It was exciting to step on a small ice cake to face a wounded and savage okchug. The animal would come bouncing on its flippers straight at one with a vicious barking roar. The nose was the okchug's most vulnerable point. A tap on the nose with a club would stretch the great creature out dead. It required a cool head, a steady nerve, and a good aim to deliver this finishing stroke upon the small black snout. If one missed or slipped on the ice, the possible consequences would not have been pleasant. We tanned the skins of the okchugs and made them into trousers or "pokes." The meat was hung over the bows to keep in an ice-box of all outdoors. Ground up and made into sausages, it was a pièce de resistance on the forecastle bill of fare.
One night in the latter part of May we saw far off a great light flaring smokily across the sea. It was what is known in whaler parlance as a bug-light and was made by blazing blubber swinging in an iron basket between the two smokestacks of a whale-ship's try-works. By it the crew of that distant ship was working at trying out a whale. The bug-light signaled to all the whaling fleet the first whale of the season.

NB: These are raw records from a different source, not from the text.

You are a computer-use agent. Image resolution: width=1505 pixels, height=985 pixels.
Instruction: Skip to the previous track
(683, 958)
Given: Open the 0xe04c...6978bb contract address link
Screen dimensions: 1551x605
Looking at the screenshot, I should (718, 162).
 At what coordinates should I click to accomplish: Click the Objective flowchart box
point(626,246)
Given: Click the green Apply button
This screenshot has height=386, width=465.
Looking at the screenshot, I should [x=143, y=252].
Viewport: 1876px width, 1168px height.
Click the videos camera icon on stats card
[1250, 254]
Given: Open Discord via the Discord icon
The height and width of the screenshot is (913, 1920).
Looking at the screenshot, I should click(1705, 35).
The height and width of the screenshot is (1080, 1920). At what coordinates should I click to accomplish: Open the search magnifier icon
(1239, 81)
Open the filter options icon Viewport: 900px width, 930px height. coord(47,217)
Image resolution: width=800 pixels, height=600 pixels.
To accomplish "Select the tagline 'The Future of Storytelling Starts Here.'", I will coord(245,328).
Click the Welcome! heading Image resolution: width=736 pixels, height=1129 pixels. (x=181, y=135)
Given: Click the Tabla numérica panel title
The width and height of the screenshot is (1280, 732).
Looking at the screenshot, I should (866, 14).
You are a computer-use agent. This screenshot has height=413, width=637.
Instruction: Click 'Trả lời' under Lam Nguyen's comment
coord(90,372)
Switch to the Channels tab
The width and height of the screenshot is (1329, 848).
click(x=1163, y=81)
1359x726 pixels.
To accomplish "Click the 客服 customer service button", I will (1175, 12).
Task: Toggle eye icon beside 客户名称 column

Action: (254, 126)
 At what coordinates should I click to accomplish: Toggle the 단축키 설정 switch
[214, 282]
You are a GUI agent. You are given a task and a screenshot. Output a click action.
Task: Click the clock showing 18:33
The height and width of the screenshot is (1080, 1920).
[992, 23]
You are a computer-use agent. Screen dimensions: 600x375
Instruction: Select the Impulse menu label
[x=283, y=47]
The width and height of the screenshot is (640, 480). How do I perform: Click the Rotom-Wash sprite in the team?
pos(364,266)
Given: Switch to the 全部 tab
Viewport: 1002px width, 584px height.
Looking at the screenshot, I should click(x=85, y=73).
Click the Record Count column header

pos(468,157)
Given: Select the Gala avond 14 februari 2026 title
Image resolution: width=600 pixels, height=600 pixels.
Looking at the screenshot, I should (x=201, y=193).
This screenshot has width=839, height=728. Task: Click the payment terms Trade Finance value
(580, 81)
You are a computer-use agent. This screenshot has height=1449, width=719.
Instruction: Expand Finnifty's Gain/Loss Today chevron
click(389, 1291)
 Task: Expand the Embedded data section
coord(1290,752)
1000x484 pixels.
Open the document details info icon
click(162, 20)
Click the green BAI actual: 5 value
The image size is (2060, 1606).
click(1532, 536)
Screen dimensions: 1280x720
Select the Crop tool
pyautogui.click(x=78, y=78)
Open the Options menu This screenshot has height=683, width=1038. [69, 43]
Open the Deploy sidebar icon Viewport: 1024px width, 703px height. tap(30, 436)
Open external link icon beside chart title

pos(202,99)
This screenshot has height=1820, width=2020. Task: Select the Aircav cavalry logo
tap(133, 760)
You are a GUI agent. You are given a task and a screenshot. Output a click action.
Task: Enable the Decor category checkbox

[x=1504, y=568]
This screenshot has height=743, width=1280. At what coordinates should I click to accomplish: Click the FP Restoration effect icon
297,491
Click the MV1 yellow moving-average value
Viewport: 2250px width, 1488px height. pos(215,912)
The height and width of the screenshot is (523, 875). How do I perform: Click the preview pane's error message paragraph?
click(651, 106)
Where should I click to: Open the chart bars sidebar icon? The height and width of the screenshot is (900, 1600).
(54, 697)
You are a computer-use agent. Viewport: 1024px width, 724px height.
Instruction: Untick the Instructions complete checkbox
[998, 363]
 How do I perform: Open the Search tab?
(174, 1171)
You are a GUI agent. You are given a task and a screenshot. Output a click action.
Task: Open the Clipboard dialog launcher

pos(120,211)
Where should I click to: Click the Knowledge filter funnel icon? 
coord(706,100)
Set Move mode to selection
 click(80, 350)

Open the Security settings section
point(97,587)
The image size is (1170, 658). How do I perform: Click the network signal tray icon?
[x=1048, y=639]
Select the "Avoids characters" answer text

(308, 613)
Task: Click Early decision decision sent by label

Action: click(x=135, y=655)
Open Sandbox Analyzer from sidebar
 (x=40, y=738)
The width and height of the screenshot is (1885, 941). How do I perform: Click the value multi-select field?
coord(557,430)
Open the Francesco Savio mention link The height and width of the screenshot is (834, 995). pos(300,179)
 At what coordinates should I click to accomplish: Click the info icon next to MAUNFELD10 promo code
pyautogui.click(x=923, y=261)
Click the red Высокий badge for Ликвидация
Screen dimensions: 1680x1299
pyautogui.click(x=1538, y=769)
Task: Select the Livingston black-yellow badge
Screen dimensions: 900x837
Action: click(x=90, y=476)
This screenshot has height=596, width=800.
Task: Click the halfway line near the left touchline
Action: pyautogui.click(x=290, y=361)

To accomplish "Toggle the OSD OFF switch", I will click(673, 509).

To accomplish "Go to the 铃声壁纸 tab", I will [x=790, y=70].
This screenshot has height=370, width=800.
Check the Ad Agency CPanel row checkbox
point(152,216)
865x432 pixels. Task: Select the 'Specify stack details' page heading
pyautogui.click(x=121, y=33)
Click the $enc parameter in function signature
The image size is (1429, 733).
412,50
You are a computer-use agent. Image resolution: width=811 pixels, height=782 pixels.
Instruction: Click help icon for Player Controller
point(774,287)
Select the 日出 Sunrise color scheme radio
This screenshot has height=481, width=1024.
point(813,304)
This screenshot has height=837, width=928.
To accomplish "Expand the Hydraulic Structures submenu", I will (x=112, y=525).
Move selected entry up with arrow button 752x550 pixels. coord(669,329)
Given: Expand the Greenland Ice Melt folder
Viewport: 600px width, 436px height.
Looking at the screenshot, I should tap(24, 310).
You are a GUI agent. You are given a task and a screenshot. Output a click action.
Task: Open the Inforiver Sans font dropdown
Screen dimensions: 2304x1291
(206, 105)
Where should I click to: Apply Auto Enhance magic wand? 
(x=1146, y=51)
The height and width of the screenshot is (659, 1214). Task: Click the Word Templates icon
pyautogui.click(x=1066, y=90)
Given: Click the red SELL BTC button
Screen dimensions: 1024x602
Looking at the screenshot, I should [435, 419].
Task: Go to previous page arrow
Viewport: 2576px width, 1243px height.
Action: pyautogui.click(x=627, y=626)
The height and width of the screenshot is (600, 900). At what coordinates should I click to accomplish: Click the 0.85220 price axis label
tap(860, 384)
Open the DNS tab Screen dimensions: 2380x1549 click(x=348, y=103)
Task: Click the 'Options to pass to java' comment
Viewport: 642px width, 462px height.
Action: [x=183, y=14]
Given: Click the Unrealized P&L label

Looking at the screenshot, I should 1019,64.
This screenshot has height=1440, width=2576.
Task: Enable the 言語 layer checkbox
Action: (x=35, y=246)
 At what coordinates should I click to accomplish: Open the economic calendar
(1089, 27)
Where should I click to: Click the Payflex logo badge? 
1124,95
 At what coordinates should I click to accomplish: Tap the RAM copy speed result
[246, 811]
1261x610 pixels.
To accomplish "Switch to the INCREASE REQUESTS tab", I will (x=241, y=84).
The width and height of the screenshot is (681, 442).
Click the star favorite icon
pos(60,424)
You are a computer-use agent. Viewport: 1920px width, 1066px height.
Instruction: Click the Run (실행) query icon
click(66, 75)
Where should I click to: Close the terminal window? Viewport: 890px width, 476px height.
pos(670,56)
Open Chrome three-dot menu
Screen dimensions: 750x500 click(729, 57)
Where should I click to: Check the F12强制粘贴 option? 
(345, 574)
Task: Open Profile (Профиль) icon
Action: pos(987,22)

The great continent of ice drifting southward gradually closed round the fleet. The ships had worked so far in there was no escape. In the early part of June the brig was frozen in. For three weeks the vessel remained motionless in solid ice with every stitch of canvas furled. No water or land was in sight—nothing but one great sweep of broken and tumbled ice as far as the eye could see. Those three ice-bound June weeks were given over to idleness. A stove was placed in the forecastle and was kept going night and day. This made it possible to keep comfortable and to read.
We went on frequent seal hunts. We strolled across the frozen sea to visit the other ships, the nearest of which was two miles away. Visiting is called "gamming" by whalers. We learned the gossip of the fleet, who had taken the first whale, how many whales had been caught, the adventures of the ships, the comedies and tragedies of the whaling season.
We established, too, what we called the "Behring Sea Circulating Library." There were a number of books in every forecastle. These greasy, dog-eared volumes were passed about from ship to ship. Perhaps there were twenty books aboard the brig which had been read by almost every member of the crew, forward and aft. Before we got out of the ice, we had exchanged these volumes for an entirely new lot from other ships.
One morning I awoke with the ship rocking like a cradle. I pulled on my clothes and hurried on deck. The ice fields were in wild commotion. Great swells from some storm upon the open sea to the south were rolling under them. Crowded and tumultuous waves of ice twenty feet high chased each other across the frozen fields from horizon to horizon. The ship would sink for a moment between ridges of ice and snow, and then swing up on the crest of an ice mountain. Great areas of ice would fall away as if the sea had opened beneath them. Then they would shoot up and shut out half the sky. The broken and jagged edges of these white and solid billows appeared for an instant like a range of snowy sierras which, in another instant, would crumble from view as if some seismic cataclysm had shaken them down in ruin. The air was filled with grinding, crushing, ominous noises and explosions.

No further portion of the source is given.